In agreement with results of previously published studies on the effects of genistein in MPS mice (Malinowska et al. 2009; Friso et al. 2010), GAG levels were significantly decreased in the liver of genistein-fed MPS I mice. Surprisingly, we observed no effect on GAGs in the bone or plasma. The effect of genistein on GAG levels in the bone or plasma of MPS III mice has not been described in previous studies (Malinowska et al. 2009, 2010; Friso et al. 2010). In rats, genistein is known to reach bone in approximately 17 times lower quantities when compared to plasma levels, 2 h after administration of 4 mg/kg genistein (Coldham and Sauer 2000) (in the current study, we used 160 mg/kg/day oral supplementation). Although plasma genistein concentrations in our study were comparable with or even higher than the concentrations reported in other studies on the effects of genistein in mice (Santell et al. 2000; Mentor-Marcel et al. 2001), genistein concentrations in the bone in our study were below detection level. These results suggest that the treatment duration and/or dosage of genistein may have been insufficient to treat the bone. In our study, mice were treated from 3 weeks of age, for a period of 8 weeks as, at 11 weeks of age, the growth plate is almost closed and skeletal development almost completed. Therefore, we do not expect any additional effect on the bone with a longer supplementation period. Earlier initiation of genistein supplementation is not feasible as mice are weaned at 3 weeks of age.

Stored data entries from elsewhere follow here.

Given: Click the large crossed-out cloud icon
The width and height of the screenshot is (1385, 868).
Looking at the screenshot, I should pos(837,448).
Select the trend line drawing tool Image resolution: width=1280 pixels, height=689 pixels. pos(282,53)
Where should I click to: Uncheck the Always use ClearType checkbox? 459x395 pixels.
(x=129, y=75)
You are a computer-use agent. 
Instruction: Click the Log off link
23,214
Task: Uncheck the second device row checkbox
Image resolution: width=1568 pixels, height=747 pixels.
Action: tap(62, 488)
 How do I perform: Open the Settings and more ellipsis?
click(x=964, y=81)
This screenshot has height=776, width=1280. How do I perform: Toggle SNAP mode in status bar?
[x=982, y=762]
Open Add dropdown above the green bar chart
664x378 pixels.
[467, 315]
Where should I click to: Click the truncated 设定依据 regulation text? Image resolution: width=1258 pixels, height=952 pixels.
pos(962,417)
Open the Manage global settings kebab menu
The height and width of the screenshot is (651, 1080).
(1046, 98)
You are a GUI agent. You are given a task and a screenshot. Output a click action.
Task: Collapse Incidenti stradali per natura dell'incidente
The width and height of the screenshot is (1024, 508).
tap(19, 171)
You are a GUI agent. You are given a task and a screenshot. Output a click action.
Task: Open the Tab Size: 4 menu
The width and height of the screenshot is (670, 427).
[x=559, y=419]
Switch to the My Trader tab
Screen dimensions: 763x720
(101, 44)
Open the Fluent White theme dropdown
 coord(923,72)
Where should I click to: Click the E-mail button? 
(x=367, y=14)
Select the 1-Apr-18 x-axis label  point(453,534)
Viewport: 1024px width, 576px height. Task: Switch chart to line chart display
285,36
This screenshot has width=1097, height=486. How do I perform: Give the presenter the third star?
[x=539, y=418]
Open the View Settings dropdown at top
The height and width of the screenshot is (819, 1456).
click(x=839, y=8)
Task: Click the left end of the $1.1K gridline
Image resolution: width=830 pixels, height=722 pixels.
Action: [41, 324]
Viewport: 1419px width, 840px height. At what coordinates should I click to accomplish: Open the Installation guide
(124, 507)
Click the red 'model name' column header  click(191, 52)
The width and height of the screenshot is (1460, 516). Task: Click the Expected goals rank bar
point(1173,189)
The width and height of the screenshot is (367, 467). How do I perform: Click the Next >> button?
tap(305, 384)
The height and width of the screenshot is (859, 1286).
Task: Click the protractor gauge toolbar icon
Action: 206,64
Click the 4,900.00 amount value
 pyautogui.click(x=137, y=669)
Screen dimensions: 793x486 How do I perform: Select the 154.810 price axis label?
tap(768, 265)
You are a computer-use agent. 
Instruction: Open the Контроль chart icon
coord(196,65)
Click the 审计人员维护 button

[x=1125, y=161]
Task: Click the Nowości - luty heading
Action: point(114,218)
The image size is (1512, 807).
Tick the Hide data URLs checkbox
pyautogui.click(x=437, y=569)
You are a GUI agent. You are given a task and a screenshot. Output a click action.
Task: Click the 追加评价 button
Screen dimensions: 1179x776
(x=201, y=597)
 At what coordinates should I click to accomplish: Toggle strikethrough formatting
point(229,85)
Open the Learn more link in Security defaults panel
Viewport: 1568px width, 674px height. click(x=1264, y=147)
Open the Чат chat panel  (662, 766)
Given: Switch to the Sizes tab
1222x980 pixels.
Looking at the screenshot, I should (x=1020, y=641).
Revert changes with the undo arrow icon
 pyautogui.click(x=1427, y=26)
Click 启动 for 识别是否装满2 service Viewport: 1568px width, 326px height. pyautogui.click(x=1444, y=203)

Our observation that genistein supplementation led to decreased body weight in mice was not surprising. Although not decreased previously in MPS III mice (Malinowska et al. 2009, 2010; Friso et al. 2010), the effect of genistein on decreasing lipid deposition and body weight has been reported earlier in mice and rats and may be due to the estrogenic effect of increasing lipoprotein lipase activity (Naaz et al. 2003) or decreased food intake (Seppen 2012). Genistein-fed mice in our study, however, also exhibited decreased skeletal growth, including decreased femur length, which has not been described previously. In addition, 60% of genistein-fed MPS I mice developed a scrotal hernia and/or a scrotal hydrocele. The cause of the decrease in skeletal growth and the observed scrotal hernia/hydroceles is unclear. Increased levels of DS, an abundant GAG in connective tissue, may have contributed to the development of adverse effects, as our recently published study showed that genistein can increase HS and DS storage in MPS I chondrocytes and fibroblasts (but not in osteoblasts) (Kingma et al. 2014). In the present study, GAG levels were analyzed in complete bones, and chondrocytes only make up a small portion of the entire bone. This might explain the fact that no increase in GAG levels was observed in the bones of genistein-treated MPS I mice, while these animals did show a decrease in femur length. Increased GAG storage in certain cell types might further stimulate the pathophysiological mechanisms causing bone and connective tissue disease in MPS I. In addition, patients with MPS I already frequently display hernias and hydroceles (Arn et al. 2009). Genistein may thus lead to a more severe MPS I phenotype, at least in mice. Therefore, increasing the dose of genistein or prolonging the supplementation period likely will not result in amelioration of bone disease in MPS I mice. The only study in patients on the effects of a high dose, i.e., 150 mg/kg/day, of (synthetic) genistein (at least 1-year treatment of 22 MPS III patients) concluded that genistein is safe but did report elevation of liver enzymes, breast development in boys or young girls, menstrual irregularities, and bilateral deep vein thrombosis in a 20-year-old woman with several other risk factors for thrombosis (Kim et al. 2013). This study did not report on growth rate.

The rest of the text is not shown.